Scope of the Breach
Ly Corp, the tech giant that runs the immensely popular messaging app Line, reported a massive data breach on Monday.
They stated that the data breach exposed the personal information of as many as 440,000 individuals. The breach occurred in October and involved unauthorized access to an affiliate’s computer system.
Details of the Leak
According to a spokesperson from LY Corp, the leaked data does not include sensitive financial information such as bank accounts or credit card details. Moreover, users of the popular Line messaging app, a subsidiary of LY Corp. and widely used in Japan, can breathe a sigh of relief as chat messages within the app were not compromised. Despite the potential risks, no reports of misuse have surfaced thus far, according to the company.
Nature of the Leaked Information
LY Corp. disclosed that the compromised data encompasses a variety of personal details, including users’ age groups, genders, and specific aspects of their service usage histories. The breach also exposed information about the company’s business partners and employees. This includes email addresses, names, and affiliations.
Delayed Announcement and Apology
Although LY Corp. confirmed the data breach on October 29, the company waited until now to make a public announcement. The delay, the company explained, was necessary to assess the extent of the breach thoroughly. In a formal statement, LY Corp. expressed deep regret for the incident and apologized to users and all affected parties, pledging to take measures to prevent any recurrence.
Reporting to Authorities
LY Corp. has promptly reported the breach to the communications ministry, adhering to regulatory requirements. The company’s commitment to transparency is evident in its swift communication with relevant authorities to address the incident responsibly.
Malware Infection Triggers Breach
The breach was traced back to a malware infection on a computer belonging to an employee of a subcontractor utilized by LY Corp.’s South Korea-based affiliate, Naver Cloud Corp. The interconnected systems of Naver Cloud and LY Corp., using a shared in-house system for managing personnel information, allowed the unauthorized access into LY’s internal system.
Timeline of the Breach
The company initiated an investigation after detecting suspicious access on October 17, concluding by October 27 that it was most likely an external breach. The initial unauthorized access occurred on October 9, shedding light on the timeline of events leading to the data compromise.

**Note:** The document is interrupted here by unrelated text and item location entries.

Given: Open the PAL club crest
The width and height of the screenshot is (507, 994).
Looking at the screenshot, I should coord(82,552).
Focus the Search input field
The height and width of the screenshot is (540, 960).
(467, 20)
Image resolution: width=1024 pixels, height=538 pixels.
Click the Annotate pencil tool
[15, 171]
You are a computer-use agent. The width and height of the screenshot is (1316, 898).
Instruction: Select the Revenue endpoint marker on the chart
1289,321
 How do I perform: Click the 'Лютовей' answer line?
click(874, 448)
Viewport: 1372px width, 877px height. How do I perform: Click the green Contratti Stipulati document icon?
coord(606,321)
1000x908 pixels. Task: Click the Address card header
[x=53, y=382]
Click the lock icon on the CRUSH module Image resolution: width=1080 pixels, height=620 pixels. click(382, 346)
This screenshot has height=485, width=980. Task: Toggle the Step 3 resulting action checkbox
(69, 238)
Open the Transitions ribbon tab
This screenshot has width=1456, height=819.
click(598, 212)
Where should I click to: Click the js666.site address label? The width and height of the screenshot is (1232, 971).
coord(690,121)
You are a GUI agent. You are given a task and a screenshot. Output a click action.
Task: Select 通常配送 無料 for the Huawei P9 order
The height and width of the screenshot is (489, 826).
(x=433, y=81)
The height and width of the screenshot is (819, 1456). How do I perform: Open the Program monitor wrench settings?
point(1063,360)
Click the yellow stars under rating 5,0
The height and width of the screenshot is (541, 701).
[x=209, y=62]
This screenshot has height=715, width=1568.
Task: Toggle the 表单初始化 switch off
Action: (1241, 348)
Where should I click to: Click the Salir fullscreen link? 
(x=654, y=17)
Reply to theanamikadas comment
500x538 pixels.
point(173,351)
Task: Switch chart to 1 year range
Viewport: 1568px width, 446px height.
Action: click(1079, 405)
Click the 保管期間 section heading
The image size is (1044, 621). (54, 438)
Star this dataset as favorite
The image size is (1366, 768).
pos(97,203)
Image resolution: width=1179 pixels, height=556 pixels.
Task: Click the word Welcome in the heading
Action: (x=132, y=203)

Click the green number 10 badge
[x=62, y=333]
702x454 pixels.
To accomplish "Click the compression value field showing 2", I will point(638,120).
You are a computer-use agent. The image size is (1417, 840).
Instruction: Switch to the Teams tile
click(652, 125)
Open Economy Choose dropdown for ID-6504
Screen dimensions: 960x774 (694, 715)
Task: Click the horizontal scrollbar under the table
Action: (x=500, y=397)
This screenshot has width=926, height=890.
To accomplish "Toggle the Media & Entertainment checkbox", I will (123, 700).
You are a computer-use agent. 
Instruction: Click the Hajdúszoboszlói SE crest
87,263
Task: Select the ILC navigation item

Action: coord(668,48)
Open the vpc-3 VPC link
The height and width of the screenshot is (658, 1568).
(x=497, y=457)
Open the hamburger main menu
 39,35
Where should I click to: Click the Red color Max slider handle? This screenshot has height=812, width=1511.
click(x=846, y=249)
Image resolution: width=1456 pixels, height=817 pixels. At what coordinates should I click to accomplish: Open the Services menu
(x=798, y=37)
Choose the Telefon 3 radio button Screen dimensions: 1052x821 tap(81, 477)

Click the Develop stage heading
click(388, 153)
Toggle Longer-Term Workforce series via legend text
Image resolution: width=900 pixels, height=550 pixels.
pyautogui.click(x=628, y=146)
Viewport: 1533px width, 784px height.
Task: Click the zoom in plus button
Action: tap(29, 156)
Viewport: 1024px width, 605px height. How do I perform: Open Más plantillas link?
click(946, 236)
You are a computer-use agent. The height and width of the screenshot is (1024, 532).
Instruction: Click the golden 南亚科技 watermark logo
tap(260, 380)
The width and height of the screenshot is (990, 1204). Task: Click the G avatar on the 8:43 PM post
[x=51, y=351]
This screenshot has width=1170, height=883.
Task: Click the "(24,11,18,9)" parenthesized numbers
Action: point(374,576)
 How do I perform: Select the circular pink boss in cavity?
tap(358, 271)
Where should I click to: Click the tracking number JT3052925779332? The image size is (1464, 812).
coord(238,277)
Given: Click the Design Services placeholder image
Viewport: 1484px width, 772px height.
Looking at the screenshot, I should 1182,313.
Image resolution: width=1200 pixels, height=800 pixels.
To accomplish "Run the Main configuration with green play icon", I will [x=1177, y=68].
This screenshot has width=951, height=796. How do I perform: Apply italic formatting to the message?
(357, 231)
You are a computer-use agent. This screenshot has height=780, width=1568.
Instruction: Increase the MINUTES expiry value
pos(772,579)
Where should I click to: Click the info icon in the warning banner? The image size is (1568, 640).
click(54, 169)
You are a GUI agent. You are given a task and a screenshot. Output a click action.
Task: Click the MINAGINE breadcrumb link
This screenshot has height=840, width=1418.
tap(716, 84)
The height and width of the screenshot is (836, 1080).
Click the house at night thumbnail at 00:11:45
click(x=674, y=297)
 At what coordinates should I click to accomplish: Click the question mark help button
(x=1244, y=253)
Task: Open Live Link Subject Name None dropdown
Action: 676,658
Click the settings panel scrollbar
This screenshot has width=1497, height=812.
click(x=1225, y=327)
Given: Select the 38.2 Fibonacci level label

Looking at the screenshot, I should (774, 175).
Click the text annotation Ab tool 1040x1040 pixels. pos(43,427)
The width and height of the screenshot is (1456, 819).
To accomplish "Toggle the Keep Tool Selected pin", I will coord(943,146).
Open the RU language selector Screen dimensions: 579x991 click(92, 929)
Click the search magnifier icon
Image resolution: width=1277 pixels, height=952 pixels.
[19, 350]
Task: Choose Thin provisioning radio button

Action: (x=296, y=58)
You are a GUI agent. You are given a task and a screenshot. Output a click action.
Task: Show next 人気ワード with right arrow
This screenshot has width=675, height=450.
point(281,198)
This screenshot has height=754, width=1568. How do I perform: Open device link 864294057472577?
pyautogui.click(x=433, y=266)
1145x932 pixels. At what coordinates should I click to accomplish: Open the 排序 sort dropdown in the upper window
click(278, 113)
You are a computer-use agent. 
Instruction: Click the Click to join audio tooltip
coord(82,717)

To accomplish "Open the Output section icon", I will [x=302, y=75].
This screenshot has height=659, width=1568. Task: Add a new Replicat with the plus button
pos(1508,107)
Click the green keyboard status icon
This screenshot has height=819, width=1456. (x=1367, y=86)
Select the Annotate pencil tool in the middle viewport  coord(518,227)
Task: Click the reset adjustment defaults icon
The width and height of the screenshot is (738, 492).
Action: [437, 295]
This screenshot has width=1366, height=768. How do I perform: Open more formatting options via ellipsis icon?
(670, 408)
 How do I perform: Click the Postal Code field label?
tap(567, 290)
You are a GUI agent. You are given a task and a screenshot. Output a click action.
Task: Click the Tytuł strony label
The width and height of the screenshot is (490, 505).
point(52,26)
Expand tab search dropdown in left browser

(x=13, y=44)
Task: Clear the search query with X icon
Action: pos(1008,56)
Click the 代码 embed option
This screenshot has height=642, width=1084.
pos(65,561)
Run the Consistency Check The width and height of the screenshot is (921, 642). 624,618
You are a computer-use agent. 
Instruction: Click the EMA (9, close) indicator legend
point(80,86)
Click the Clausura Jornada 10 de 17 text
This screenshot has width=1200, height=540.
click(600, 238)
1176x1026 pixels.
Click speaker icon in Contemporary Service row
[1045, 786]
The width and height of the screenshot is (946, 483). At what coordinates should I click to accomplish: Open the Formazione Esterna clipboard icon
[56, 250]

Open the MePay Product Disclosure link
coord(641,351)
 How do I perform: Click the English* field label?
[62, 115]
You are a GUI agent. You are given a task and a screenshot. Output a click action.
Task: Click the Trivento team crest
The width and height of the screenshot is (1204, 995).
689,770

Ongoing Investigation and User Outreach
LY Corp. is actively reaching out to users, business partners, and customers individually, particularly those deemed to be at direct risk due to the data leakage. This proactive approach is part of the company’s ongoing commitment to address the fallout from the breach responsibly.
LY Corp.’s User Base
As of the end of September, LY Corp. reported a massive user base of 96 million individuals using the Line messaging app in Japan, with an additional 100 million users outside the country. The sheer scale of the user base underlines the importance of swift and effective response measures to protect the privacy and security of millions of individuals affected by the breach.
LY Corp. now faces the daunting task of managing the fallout from this significant data breach, requiring immediate damage control and robust measures to fortify its cybersecurity infrastructure and prevent future incidents.